Now electric automaker Tesla Motors is offering a similar trade-in deal for owners of its first electric car: the Tesla Roadster.
Sell Tesla Motors [NASDAQ:TSLA} your old two-seat roadster, and it will give you a substantial discount on a brand new 2012 Tesla Model S.
Traditionally, although trade-in deals offer car buyers a convenient way to get rid of their old car, trade-in values are much less than private sale prices.
After trade in, unless your old car is still relatively new or in demand, the dealer then sells your car on for profit at a used car auction.
From there, it makes its way to a used car lot.
At face value, Tesla’s trade-in deal seems to operate like any other, but there’s a few twists which make it very different.
First, there’s no dealer. Tesla customers ordering a 2012 Model S can opt to sell their car back to Tesla.
Thanks to extensive service records and remote diagnostics, Tesla can accurately value a traded-in Roadster before it even arrives.
And rather than go onto a used car lot, Tesla is planning to sell traded-in Roadsters at its stores, ensuring used Tesla customers get the same level of service it offers it new car customers.
Second, thanks to a limited production run of around 2,600 cars, Tesla Roadsters have kept their value.
2011 Tesla Roadster Sport 2.5
According to The San Francisco Chronicle, Tesla expects a 4-year-old Tesla Roadster with 31,000 miles to sell for around $73,300.
Even assuming a lower trade-in value, Tesla Roadster owners with cars in good condition could end up buying a brand-new top-spec Model S--which costs upwards of $100,000, depending on options-- for less than $30,000.
In order to do that, they will have to trade their old Roadster in, of course.
With the base level Model S costing $57,400 before incentives, and a good-condition 2010 Roadster selling for much more, some owners may find that Tesla has to cut them a check for the difference.
Third, because Tesla still offers upgrade packages for Roadster owners, allowing them to upgrade a 1.5 or 2.0 Roadster to the same specification as the last Roadster to roll off the production line, almost any age Tesla can be given a new lease of life.

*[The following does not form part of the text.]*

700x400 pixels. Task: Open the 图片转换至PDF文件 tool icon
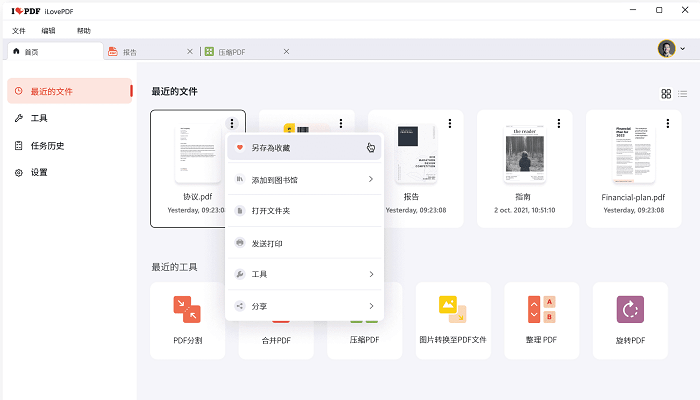(x=452, y=309)
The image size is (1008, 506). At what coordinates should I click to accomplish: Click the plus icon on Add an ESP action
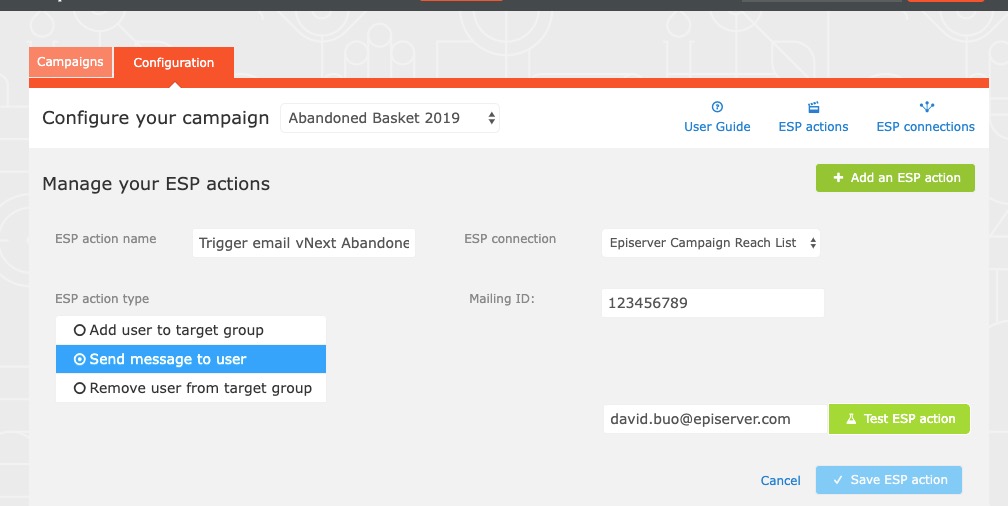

This means that instead of waiting for the right spec Tesla Roadster to come along, those looking to buy a used Tesla can simply ask the automaker to upgrade their car to the right specifications.
Finally, by starting a trade-in program for its iconic Roadster, Tesla gets an extra model of car to sell alongside the 2012 Model S.
And of course, for those who couldn’t afford the Tesla Roadster first time around, there’s just a slim chance that maybe, just maybe, they can grab a used one at a more sensible price.